ASSIGNED TASK:
Find the string "computer" in the entries and copy each line that has it.

Saved data entries:
○ ○ ○
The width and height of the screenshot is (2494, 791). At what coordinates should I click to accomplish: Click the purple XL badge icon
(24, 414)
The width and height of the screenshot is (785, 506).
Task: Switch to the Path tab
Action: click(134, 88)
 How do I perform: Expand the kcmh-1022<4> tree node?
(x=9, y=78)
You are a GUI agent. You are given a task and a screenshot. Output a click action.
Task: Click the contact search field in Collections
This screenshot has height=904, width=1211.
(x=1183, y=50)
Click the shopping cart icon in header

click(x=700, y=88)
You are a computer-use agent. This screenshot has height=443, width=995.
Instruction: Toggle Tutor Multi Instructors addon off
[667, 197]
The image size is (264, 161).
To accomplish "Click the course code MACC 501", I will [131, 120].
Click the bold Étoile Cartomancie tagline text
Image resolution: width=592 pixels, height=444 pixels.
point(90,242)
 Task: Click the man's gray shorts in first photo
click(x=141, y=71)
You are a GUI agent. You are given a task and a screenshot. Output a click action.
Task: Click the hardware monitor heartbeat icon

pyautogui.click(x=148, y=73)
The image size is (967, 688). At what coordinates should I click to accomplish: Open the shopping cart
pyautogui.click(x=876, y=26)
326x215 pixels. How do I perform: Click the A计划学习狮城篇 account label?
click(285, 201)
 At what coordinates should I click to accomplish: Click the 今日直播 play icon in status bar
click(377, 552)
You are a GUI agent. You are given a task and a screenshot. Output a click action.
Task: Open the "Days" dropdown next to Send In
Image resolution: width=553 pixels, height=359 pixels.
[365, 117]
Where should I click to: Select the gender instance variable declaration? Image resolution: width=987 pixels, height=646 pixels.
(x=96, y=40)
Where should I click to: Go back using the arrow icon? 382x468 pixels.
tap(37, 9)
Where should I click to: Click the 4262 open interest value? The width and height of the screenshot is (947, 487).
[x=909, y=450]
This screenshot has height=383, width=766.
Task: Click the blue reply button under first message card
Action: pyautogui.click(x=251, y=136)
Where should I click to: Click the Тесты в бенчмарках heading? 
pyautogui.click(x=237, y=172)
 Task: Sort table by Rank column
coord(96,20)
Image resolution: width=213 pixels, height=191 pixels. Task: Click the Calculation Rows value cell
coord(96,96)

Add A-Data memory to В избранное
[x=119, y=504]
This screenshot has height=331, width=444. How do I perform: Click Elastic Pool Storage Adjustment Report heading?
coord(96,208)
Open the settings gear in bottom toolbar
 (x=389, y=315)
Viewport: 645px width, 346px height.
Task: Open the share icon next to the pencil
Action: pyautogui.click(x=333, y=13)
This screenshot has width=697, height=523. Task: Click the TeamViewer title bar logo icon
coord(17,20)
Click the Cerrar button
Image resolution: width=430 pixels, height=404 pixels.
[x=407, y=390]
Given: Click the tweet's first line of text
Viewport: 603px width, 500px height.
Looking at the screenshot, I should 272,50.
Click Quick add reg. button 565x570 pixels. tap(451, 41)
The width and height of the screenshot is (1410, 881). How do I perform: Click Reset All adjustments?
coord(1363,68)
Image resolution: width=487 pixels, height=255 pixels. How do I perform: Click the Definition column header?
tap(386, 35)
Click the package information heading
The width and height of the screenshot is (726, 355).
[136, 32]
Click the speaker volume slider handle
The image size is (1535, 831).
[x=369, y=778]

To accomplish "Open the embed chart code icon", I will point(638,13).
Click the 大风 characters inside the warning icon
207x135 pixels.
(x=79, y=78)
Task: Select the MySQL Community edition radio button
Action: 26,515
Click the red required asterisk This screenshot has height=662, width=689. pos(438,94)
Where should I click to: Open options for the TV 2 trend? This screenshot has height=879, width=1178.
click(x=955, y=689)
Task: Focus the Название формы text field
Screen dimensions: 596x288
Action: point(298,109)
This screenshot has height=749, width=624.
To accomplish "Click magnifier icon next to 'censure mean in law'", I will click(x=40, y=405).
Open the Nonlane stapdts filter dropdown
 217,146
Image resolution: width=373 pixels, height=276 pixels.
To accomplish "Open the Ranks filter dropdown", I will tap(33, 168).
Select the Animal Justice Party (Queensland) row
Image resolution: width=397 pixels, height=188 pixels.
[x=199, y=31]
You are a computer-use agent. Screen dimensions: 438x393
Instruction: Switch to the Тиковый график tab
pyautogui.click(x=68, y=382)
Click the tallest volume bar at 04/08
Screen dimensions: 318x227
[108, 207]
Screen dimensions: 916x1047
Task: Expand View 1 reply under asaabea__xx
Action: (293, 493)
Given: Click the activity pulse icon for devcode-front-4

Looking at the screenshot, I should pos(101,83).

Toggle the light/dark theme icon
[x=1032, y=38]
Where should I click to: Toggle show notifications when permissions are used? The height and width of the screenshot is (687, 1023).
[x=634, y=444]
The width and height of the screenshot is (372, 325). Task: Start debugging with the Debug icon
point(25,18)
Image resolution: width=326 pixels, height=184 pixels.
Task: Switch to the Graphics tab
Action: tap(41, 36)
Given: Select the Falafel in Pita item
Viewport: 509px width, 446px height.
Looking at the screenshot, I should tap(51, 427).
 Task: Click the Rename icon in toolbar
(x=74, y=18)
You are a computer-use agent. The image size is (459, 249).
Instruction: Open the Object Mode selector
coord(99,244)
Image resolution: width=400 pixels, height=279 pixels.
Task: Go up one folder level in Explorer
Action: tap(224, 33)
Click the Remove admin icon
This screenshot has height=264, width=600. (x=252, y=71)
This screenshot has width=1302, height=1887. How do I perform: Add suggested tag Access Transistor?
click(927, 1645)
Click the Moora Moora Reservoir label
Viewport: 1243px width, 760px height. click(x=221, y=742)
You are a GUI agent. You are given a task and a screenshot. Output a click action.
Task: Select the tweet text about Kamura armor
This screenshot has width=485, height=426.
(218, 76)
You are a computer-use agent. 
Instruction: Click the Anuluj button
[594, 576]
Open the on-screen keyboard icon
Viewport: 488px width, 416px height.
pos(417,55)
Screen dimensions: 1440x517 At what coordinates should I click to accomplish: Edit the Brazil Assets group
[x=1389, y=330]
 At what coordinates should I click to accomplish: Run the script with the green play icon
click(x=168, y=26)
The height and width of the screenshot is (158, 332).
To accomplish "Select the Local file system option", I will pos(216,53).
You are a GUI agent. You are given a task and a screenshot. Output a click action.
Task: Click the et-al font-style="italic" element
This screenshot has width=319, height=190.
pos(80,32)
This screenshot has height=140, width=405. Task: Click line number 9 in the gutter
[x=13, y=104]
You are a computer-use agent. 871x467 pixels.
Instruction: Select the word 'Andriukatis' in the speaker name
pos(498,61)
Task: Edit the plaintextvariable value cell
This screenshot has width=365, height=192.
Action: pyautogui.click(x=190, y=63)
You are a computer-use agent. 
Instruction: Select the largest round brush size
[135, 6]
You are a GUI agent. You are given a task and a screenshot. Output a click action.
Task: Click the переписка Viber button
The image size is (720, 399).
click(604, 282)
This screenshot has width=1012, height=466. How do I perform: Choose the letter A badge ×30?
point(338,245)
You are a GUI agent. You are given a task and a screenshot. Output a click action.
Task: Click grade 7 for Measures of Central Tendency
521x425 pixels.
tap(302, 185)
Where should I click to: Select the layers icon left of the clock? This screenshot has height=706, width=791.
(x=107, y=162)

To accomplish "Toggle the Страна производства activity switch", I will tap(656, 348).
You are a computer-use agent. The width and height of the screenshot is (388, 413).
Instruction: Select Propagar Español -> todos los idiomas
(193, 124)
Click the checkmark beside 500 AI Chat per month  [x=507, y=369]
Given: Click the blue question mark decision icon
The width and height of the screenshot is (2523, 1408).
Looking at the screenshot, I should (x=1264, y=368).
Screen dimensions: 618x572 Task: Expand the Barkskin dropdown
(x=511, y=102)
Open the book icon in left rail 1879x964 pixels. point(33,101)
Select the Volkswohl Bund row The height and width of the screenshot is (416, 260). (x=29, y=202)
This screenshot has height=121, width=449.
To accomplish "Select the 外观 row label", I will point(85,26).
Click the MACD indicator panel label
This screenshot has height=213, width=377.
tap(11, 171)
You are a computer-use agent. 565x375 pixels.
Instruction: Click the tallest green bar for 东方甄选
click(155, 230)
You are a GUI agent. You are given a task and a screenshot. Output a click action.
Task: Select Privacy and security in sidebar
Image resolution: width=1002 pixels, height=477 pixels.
○ ○ ○
SOLUTION FOR THIS TASK:
You are a computer-use agent. This screenshot has height=443, width=995.
You are a computer-use agent. Screen dimensions: 438x393
You are a computer-use agent. The image size is (459, 249).
You are a computer-use agent. 
You are a computer-use agent. 871x467 pixels.
You are a computer-use agent. 
You are a computer-use agent. The width and height of the screenshot is (388, 413).
You are a computer-use agent. 565x375 pixels.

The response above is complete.